There are two basic classes of SOI devices. These are PD and FD devices (Figure 5 shows both technology variants on SOI MOSFET). The criterion for each device class is the silicon film thickness, compared to the maximum depth of a charge depletion region, extends to a transistor body. In Figure 5, the depletion charge under the device gate (also called the front gate) is noted with gray. Note that there is also a second gate interface created by the common back gate. In partially depleted SOI MOSFETs, the depletion charge does not extend to the back gate interface and a neutral region subsists in the device body. This in fact occurs in a generalized SOI MOS structure with silicon film, tSi, thicker than twice the maximum depletion depth xdmax3. Therefore PD devices are often labeled as thick-film.

In contrast, the fully depleted SOI MOSFETs (see Figure 5b) are characterized by a full charge depletion covering the whole transistor body. These devices are often called thin-film, since in generalized structure, the condition tSi<xdmax is fulfilled. Note that the SOI CMOS inverter depicted in Figure 3 belongs to the thin-film device family. The first parasitic effect is related only to the partially depleted SOI devices.

Speaking Kink

Kink effect belongs to the so-called floating body effects. Except for some special cases3, there is no equivalent effect in bulk because of connected transistor body either to the substrate or a well.
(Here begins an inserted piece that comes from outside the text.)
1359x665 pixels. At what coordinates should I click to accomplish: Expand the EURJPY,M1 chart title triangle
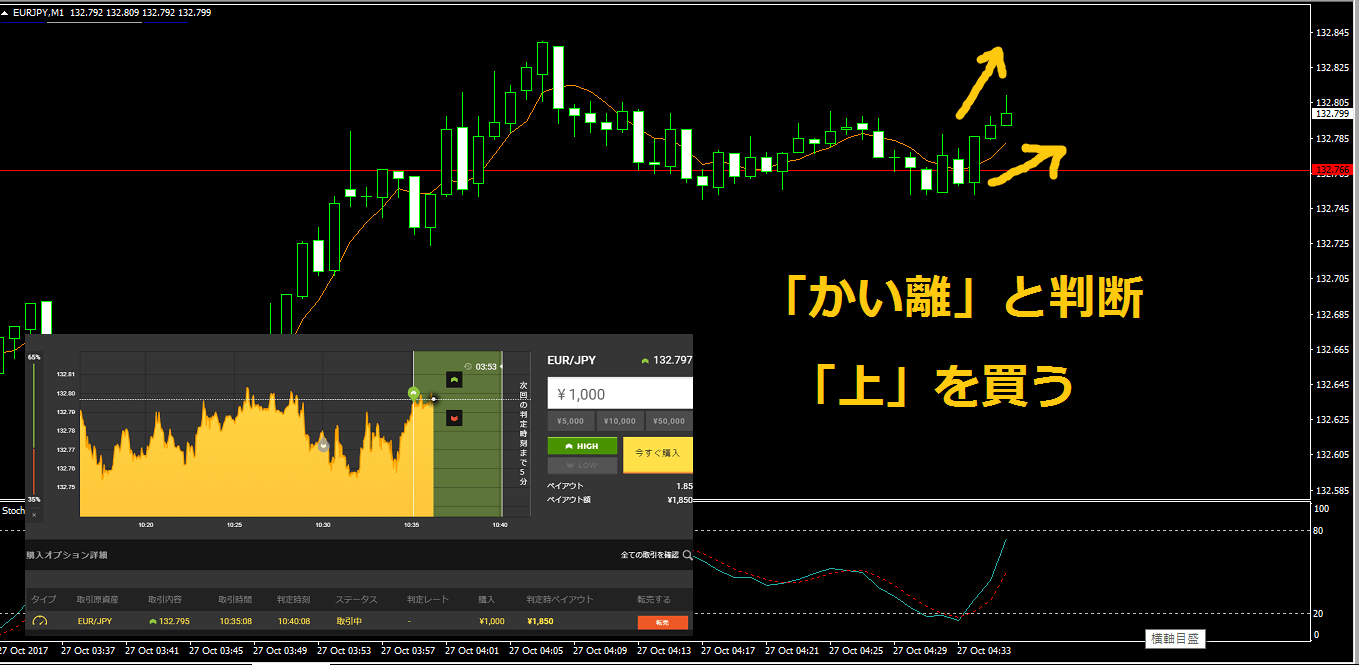[x=5, y=12]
Consider the thick film PD SOI MOSFET depicted in Figure 5a. From the impact ionization caused by high electric field near the drain region, a part of the majority carriers (holes) can migrate to the transistor body. This is due to the potential of VB being, originally, very close to VS, which corresponds to zero.

Nevertheless the whole migration results in a local increase of the body potential VB. In the case where the voltage drop across the body-source diode is high enough, the junction may be turned on, giving rise to a decrease of the transistor threshold voltage. However, it results in a current drop called "kink" in the drain device characteristics (see Figure 6). The mechanism described above is the so-called "first kink" in a SOI device7. This can be a serious disadvantage in precision analog design as well as in low power digital design.
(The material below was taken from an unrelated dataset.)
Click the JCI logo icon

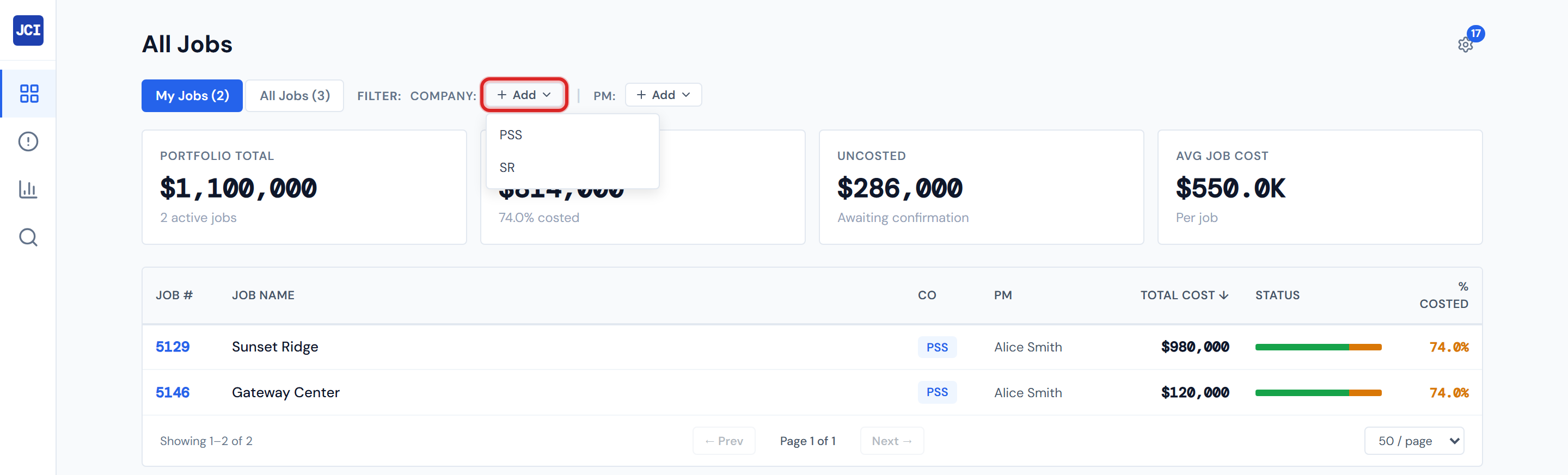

In practice, there are several ways to avoid the kink effect in PD SOI. The most common one is to create the so-called body contact. Fortunately, it can be shown that FD SOI devices do not suffer from the kink effect, which is a primary advantage of the fully depleted SOI processes.

Figure 6. First kink in PD SOI MOSFET.

Heat Issues

Self-heating is the effect generally present in SOI due to the poor thermal properties of SOI substrates. Notice that SOI transistors are thermally insulated from the substrate by the buried insulator (BOX). Consequently, removal of the Joule heat generated within the devices is less efficient than with bulk. As a result, a negative resistance region can be observed in drain device characteristics while applying large VGS and VDS voltage values. This is a result of mobility and drain current decrease caused by intensive internal heating within the device. Note that the impact of the self-heating also depends on the scanning speed while measuring the device characteristics.

Some experiments report that self-heating does not occur in pulse mode or applying slew rate higher than 20 V/μs. This is due to the fact that the time during which the power is dissipated is much shorter than the thermal time constant of the devices. Therefore the impact on high speed devices and circuits is not that decisive.

Hysteresis and Latch Effects

Hysteresis and latch effects in SOI MOSFET are observable while operating at the border between the weak and strong inversion region. It can be shown7 that for large VDS voltage values observable hysteresis in gate characteristics occur. Moreover, in some rare cases, hysteresis is also supported by the memory effect. It means that the transistor does not turn off when the gate voltage goes to zero. This effect is related to the parasitic bipolar structure in SOI and can be avoided with some advanced technology procedures7.

Figure 7. Comparison of SS and VT for "bulk" and SOI: a) sub-threshold gate characteristics; b) corresponding equations.

SOI Advantages for Use in Low-power, Low-voltage Systems

This section discusses the benefits of SOI when operating in the LP-LV region of the device. From this perspective the SOI device features will be evaluated. Some specific features will be introduced that derive from the technological structure.

In LP-LV circuits, the device operation point is set near the sub-threshold region (more exactly, to the weak inversion or the border between strong and weak inversion, respectively). In a MOS transistor, the gate-to-source voltage is set near device threshold VT and the drain voltage is reduced, in comparison with the device breakdown value. The current values are lowered as well to obtain the minimum device power. At this point, the values in the range of nA are normal and can be comparable to the leakage in technology structures. To fulfill the LP-LV conditions, it is of the utmost importance to improve the device and technology features to obtain the desired performance. Following is the discussed of how LP-LV requirements are addressed on advanced SOI processes.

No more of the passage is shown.